[EXCERPT PROVIDED]
All three are producing real results today. But all three have the structural shape of something temporary.

We have seen this before.

Noam Brown gives a useful example: before reasoning models, teams built elaborate scaffolding to coax reasoning-like behavior out of weaker systems: multi-call orchestration, chain-of-thought structures, routers, specialized harnesses. Then suddenly, better models arrived and made much of that structure not only unnecessary, but detrimental.

The evidence keeps pointing in the same direction:

METR's findings suggest Claude Code and Codex do not significantly outperform a basic default scaffold on time-horizon measurements.
Scale AI's SWE-Atlas shows native scaffolds help frontier models, but the gap narrows as models get stronger.
Boris Cherny on Anthropic's approach: we literally could not build anything more minimal.

And yet the harness is still the highest-leverage variable in the short term. Can Boluk's harness result makes this concrete: changing only the edit tool improved performance across 15 LLMs by 5 to 14 points.

[WORK TASK 1]
In the excerpt on model scaffolding, how many points did changing only the edit tool add to performance across 15 LLMs?
[WORK TASK 2]
Print the passage from the excerpt on model scaffolding, starting at "The evidence keeps" and ending at "models get stronger.".
The material after this point is separate from the excerpt on model scaffolding.

[Pixel coordinate grounding data]
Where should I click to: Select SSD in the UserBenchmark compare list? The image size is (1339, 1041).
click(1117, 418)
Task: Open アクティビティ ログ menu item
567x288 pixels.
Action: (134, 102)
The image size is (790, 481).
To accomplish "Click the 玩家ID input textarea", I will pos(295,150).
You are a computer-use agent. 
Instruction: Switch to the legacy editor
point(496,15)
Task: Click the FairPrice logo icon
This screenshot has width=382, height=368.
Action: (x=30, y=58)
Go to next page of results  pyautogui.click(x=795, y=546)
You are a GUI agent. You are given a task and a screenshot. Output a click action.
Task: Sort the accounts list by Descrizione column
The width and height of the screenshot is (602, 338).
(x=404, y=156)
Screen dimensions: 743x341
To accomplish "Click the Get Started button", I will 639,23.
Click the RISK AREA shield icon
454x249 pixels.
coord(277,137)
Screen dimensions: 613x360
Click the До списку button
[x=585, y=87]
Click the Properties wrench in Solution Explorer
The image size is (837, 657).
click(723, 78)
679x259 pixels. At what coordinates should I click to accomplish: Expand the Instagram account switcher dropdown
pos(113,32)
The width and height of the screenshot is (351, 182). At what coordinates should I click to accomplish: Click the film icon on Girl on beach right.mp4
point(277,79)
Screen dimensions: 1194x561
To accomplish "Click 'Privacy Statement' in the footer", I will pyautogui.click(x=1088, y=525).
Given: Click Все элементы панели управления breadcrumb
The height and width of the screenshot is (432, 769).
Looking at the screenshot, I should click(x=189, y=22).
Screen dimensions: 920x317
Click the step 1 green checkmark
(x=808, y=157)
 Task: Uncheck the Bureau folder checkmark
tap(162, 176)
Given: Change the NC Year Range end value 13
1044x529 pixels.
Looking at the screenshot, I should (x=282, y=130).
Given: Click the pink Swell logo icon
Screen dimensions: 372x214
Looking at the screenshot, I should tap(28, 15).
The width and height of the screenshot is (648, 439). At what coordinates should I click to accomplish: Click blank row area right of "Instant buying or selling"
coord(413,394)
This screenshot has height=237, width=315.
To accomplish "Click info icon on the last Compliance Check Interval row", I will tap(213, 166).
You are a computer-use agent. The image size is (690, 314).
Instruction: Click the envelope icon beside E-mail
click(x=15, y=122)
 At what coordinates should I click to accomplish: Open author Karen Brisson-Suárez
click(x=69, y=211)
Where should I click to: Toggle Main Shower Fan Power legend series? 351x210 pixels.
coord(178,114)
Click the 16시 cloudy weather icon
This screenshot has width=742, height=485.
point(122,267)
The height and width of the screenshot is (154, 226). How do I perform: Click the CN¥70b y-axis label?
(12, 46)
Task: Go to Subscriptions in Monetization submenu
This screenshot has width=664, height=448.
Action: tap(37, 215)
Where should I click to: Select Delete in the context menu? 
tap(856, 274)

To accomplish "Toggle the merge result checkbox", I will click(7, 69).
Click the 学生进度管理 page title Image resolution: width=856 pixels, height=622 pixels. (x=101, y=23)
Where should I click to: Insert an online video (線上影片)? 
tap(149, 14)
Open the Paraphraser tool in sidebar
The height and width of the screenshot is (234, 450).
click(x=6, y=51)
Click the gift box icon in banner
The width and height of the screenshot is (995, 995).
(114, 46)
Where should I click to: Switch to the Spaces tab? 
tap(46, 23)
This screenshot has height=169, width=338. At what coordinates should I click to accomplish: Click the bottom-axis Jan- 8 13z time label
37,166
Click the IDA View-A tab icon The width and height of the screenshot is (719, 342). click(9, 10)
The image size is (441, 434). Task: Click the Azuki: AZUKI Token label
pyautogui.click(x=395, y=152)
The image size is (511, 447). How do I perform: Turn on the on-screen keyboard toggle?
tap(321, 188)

[EXPECTED OUTPUT 1]
Between 5 and 14 points.

[EXPECTED OUTPUT 2]
The evidence keeps pointing in the same direction:

METR's findings suggest Claude Code and Codex do not significantly outperform a basic default scaffold on time-horizon measurements.
Scale AI's SWE-Atlas shows native scaffolds help frontier models, but the gap narrows as models get stronger.